Sam Altman, CEO of OpenAI, which developed ChatGPT, said this on the 1st (local time) as he moved to hire robot talent. He laid out a plan to expand AI, which had played multiple roles on screens such as answering questions and creating various text, images, and videos, into the brain of robots that operate in real life.
With Nvidia and other global corporations turning their attention to robots or physical AI one after another, the center of gravity in the AI market is shifting. Until now, AI-related investment and research have focused on infrastructure such as semiconductors and data centers, but recently the share of application areas such as Humanoid Robot is growing.
Investment bank (IB) Goldman Sachs said in a recently published report that "AI market investment has so far focused on securing graphics processing units (GPUs) and data centers," and projected that going forward, building the brains and bodies of robots that will move AI on industrial sites and elsewhere, and accumulating the data for that, will become more important.
AI models that serve as the brains of robots are already getting larger. Goldman Sachs assessed that the size of AI models for robots is expanding to the level of 40 billion to 80 billion parameters. Parameters are internal variables that AI adjusts during training. The larger the number, the more scenes, instructions, and motion data robots can learn, increasing their ability to respond to complex situations. Robot AI, too, is growing from small lab-stage models to sizes closer to large language models (LLMs).
Accordingly, robot technology is moving from a stage of simply following commands to a stage of predicting the results of actions in advance and moving. This combines a world model, which calculates the outcome of movements in advance, with a vision-language-action (VLA) model that has robots view their surroundings with cameras, understand human instructions, and convert them into actions.
In areas where contact is crucial, such as tasks that grasp or insert objects, there are also efforts to boost force control capabilities by using a vision-touch-language-action (VTLA) model that adds tactile information. To acquire these capabilities, sufficient real-world behavioral data—such as recognizing, grasping, and moving objects—must be accumulated.
Because it takes time to accumulate data in real situations, the robotics industry expects large-scale commercialization to begin in earnest between next year and 2029. Current robot applications are centered on factories and logistics transport work.
An industry official said, "Right now, we are at the stage of deploying Humanoid Robot by the dozens to logistics warehouses and manufacturing sites to check operational stability and data quality." The official added, "With only simple and repetitive field tasks, it is limited to accumulate data to advance robots, and moves to produce and process diverse data in separate data factories are accelerating."

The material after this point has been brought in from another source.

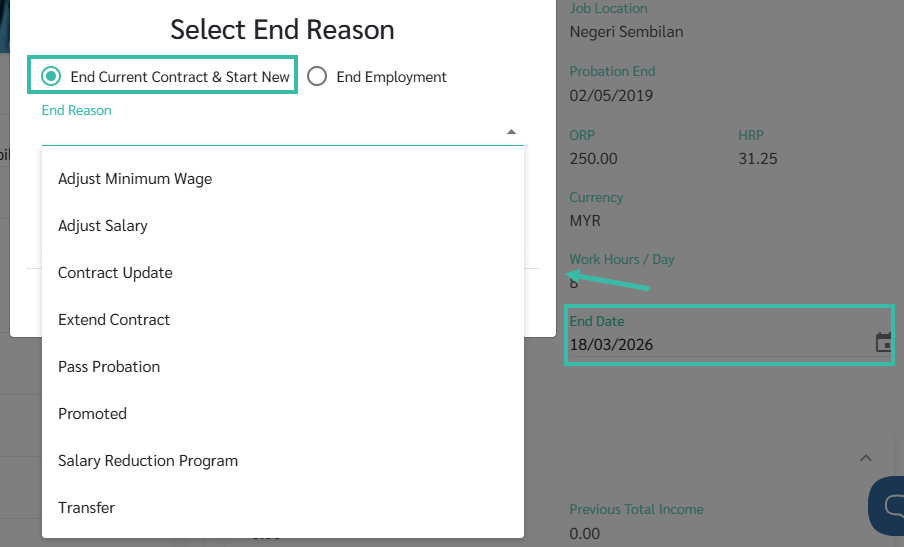Choose Adjust Minimum Wage as end reason

coord(135,179)
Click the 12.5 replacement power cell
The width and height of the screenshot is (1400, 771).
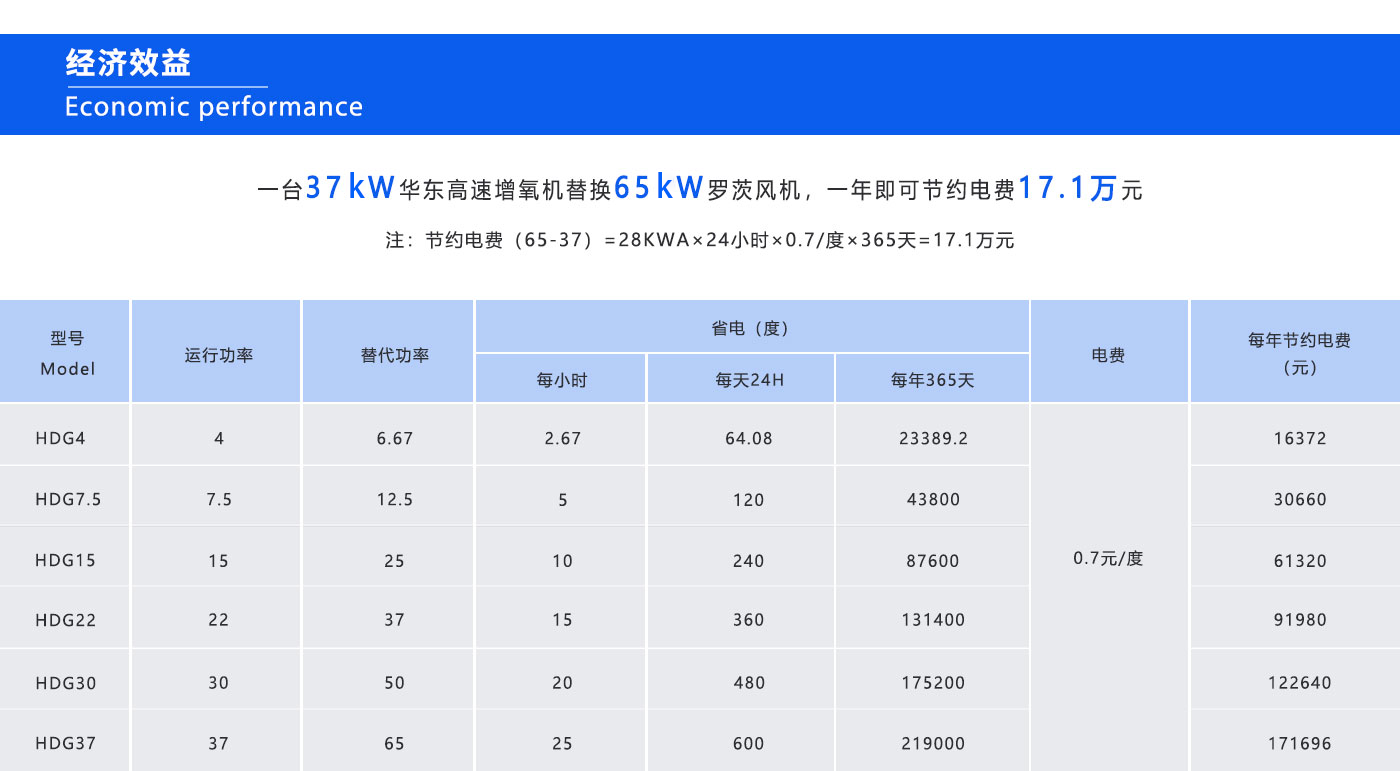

Investment is also concentrating on key supply chain businesses needed for robot commercialization. Goldman Sachs cited harmonic reducers and actuator modules as representative key components. Harmonic reducers determine the precision and torque of robot joints. Actuator modules bundle motors, reducers, sensors, and controllers to power the arms and legs of robots.
Goldman Sachs said in the report, "Labor shortages and demand for automation are structurally accelerating robot adoption," and assessed that "the robotics industry has entered the early cycle of a long-term capital rotation."